The client machine is running 64 bit Windows 7 and attempting to copy a relatively small file to our NAS device. The NAS device is a Lacie model running (I believe) some variant of Windows XP and has no permission structure aside from access/no access.

Approximately one out of five uploads will be successful. The others will fail at varying times during the upload process and this is visible by the progress bar on the copy dialogue freezing and eventually failing (network location cannot be reached).

So far I haven't been able to isolate the problem. I'm looking for further steps that might help.

Troubleshooting

The NAS is online and has plenty of disk space.

This issue seems to be specific to this one machine.

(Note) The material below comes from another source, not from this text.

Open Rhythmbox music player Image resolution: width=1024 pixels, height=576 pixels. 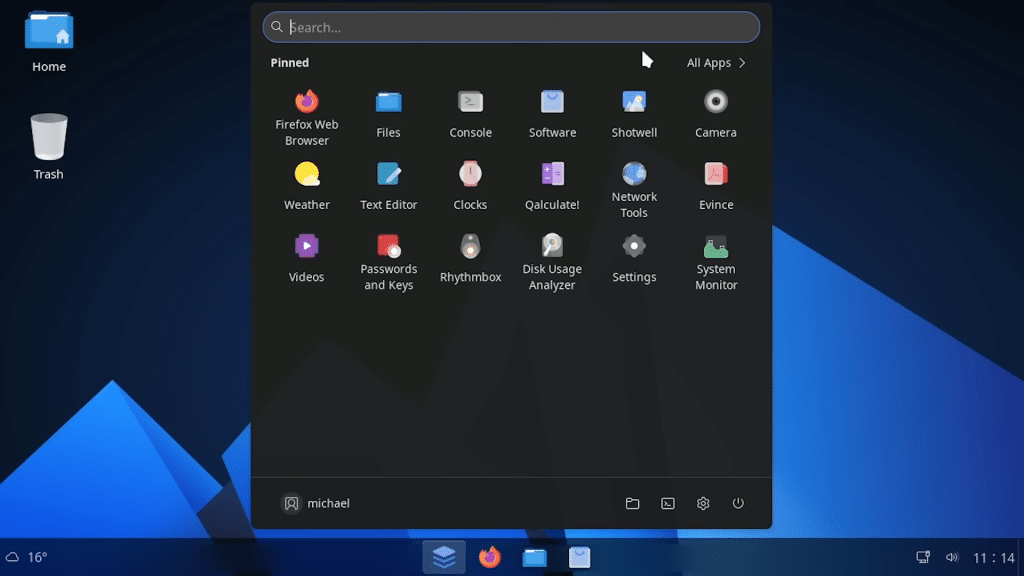pyautogui.click(x=470, y=247)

I can't reproduce it on anything else, even when copying to the same network location. The user is authenticated with the same credentials as the rest of the office (low security, general drop box).

I've ruled out a cable or switch problem by reproducing the issue wirelessly on the same machine.

Things to note:

Only uploads to the NAS fail. Downloads work normally and reliably.
The file being transferred does not make a difference though smaller files have a better chance of completing before the connection drops.

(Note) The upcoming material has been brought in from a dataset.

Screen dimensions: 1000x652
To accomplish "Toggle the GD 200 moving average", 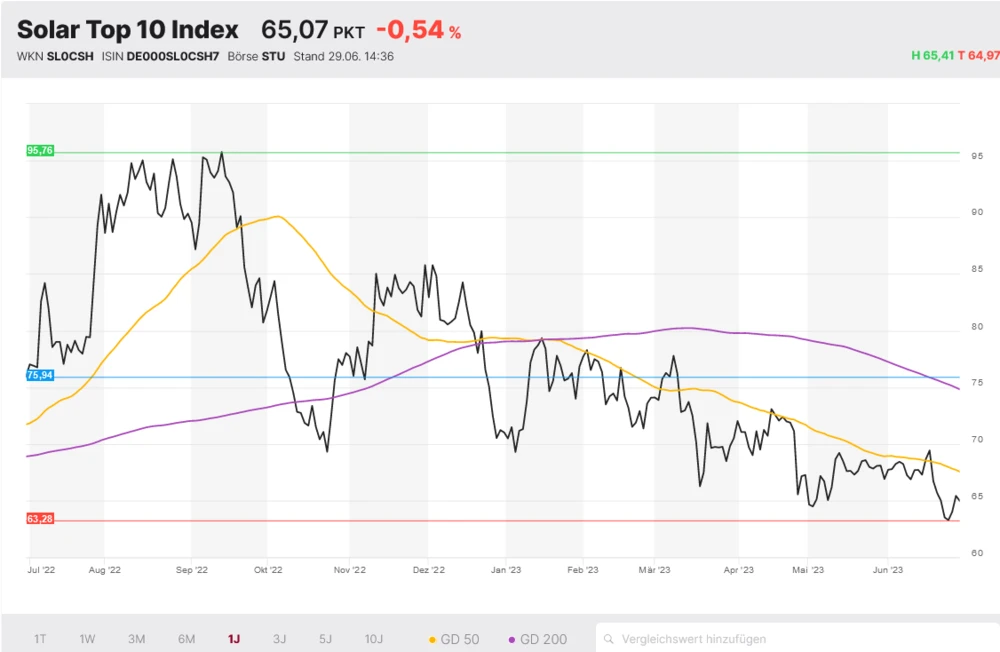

Any ideas on how to pin this down?

Best Answer

Hmm, at first it sounded adapter related. But you've tried multiple adapters. That limits server or client issues.

I've similar oddball issues like this before:

Windows 7 and Vista have some TCP autotuning which I've had cause havoc in some smaller client setups when utilizing workgroup connections and some less than stellar network equipment.

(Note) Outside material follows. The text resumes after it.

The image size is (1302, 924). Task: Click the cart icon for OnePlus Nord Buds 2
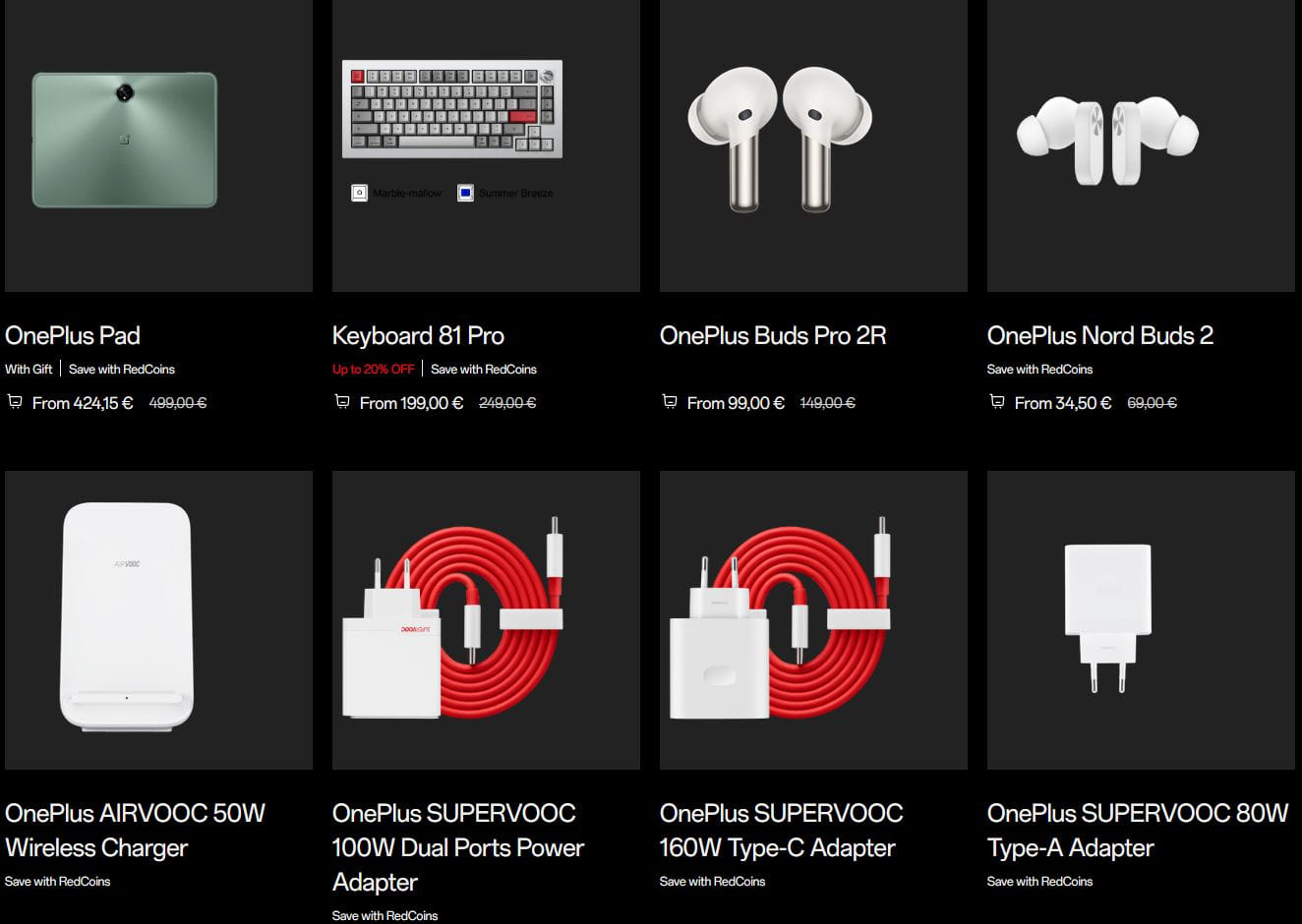[997, 402]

To disable TCP autotuning you can run the following from an elevated command prompt:

To disable the system policy (and allow overrides per user level) netsh int tcp set heuristics disabled

To change tuning netsh int tcp set global autotuninglevel=disabled

For more information you can read up on the commands here. I'd recommend starting at disabled and seeing if that helps your problem. If not we are barking up the wrong tree and I'd recommend looking into reseting the TCP stack.